In terms of Senator Ruane's second question on terminal illness, I do not think I have the medical expertise to answer that.

Dr. Louise Campbell

Again, Belgium and the Netherlands do not have a requirement that the illness is terminal or physical.

What they do require is that it is irremediable; that perhaps multiple attempts have been made to remedy it or cure it and they have all failed, and that the suffering the person endures is unbearable on their own terms.

To go back to what we were talking about with Senator Mullen earlier, where a third party arbitrates or adjudicates the quality of the person's life or the degree of their suffering, it is very difficult to make a determination as legislators which distinguishes between unbearable suffering experienced by somebody on the basis of a mental illness that he or she has had all their life - where a person still has capacity - and on the other hand an unbearable suffering experienced by a person who has a physical illness. Both of them are experiencing suffering that is intolerable on their own terms. If we have a duty to one category of person in that situation, do we not have an equivalent duty to another category of person, provided that he or she meets the capacity and voluntariness requirements and provided that there are additional safeguards in place to ensure that those capacity and voluntariness requirements are met in the case of mental illness? I agree that it could be seen as discriminatory not to allow it. I could see that it would pose problems from a disability rights point of view, but it has been argued that it could be discriminatory to distinguish between suffering based entirely on physical illness and an equivalent degree of suffering based entirely on mental illness. It is something to seriously consider.

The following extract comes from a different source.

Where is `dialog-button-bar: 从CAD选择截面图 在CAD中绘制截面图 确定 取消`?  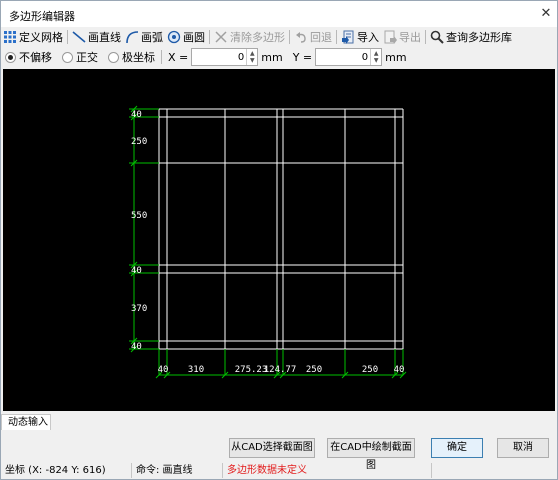
dialog-button-bar: 从CAD选择截面图 在CAD中绘制截面图 确定 取消 is located at coordinates (279, 451).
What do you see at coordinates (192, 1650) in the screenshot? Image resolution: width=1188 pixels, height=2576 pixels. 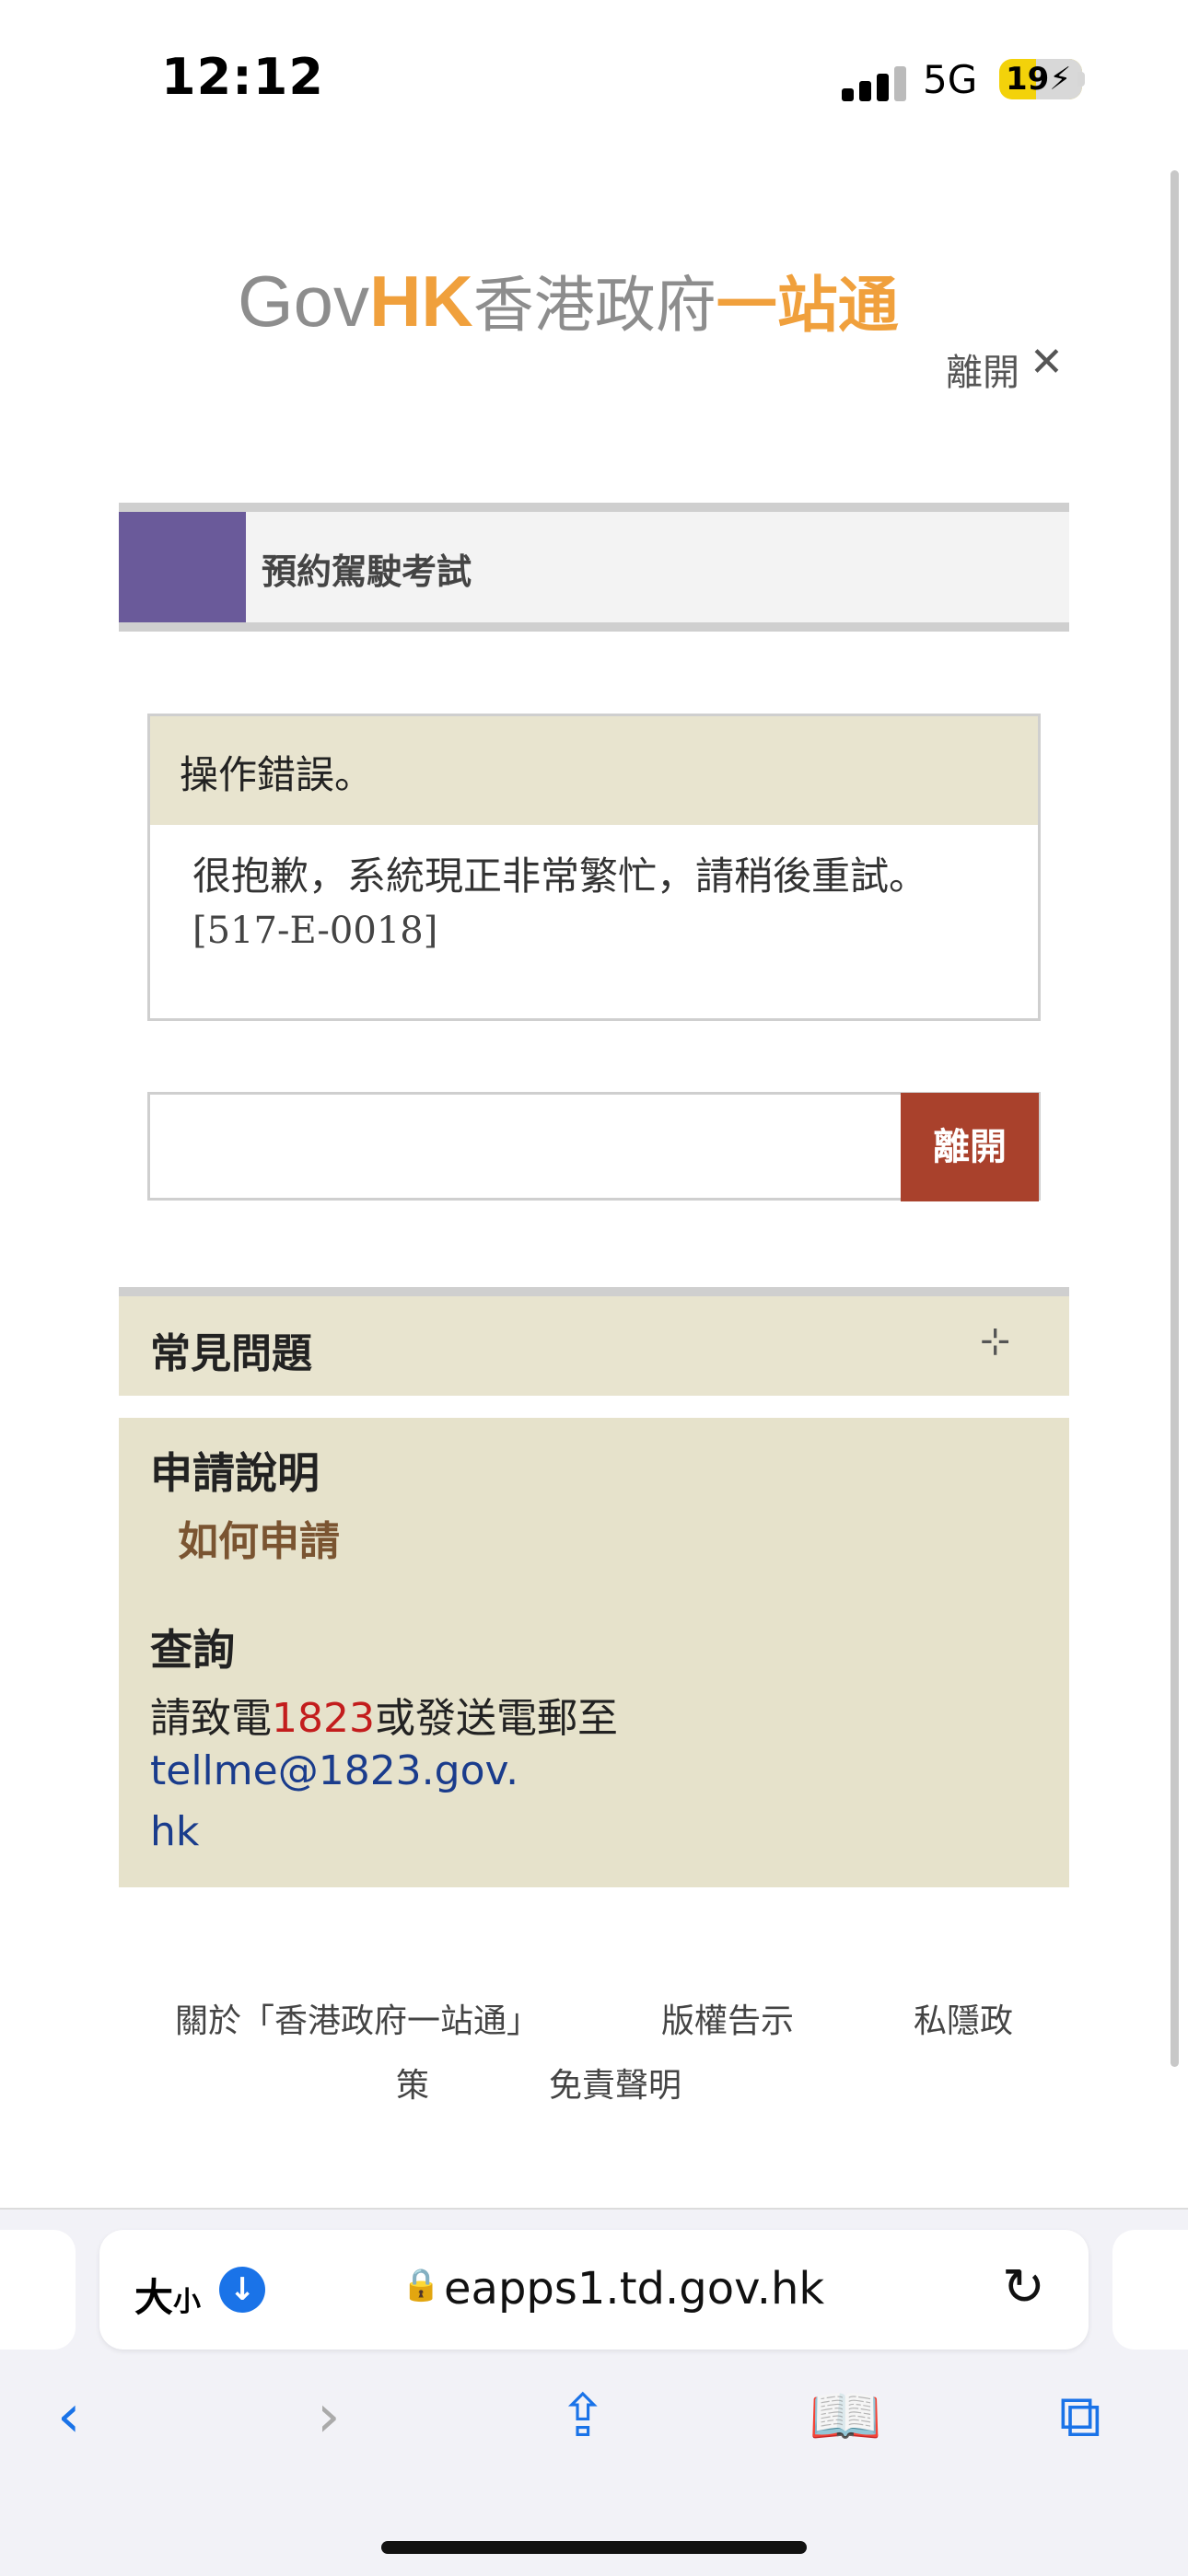 I see `enquiry-heading: 查詢` at bounding box center [192, 1650].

On behalf of the members, the secretariat, and myself, I thank Dr. Campbell and Mr. Keyes for their excellent contributions here today. They were excellent witnesses and we appreciate their engagement. We are all very grateful for their expertise and time.

The next meeting of the joint committee will continue to look at the constitutional and legal issues around assisted dying. This meeting is adjourned until Tuesday, 4 July.

The joint committee adjourned at 1.22 p.m. until 9.30 a.m. on Tuesday, 4 July 2023.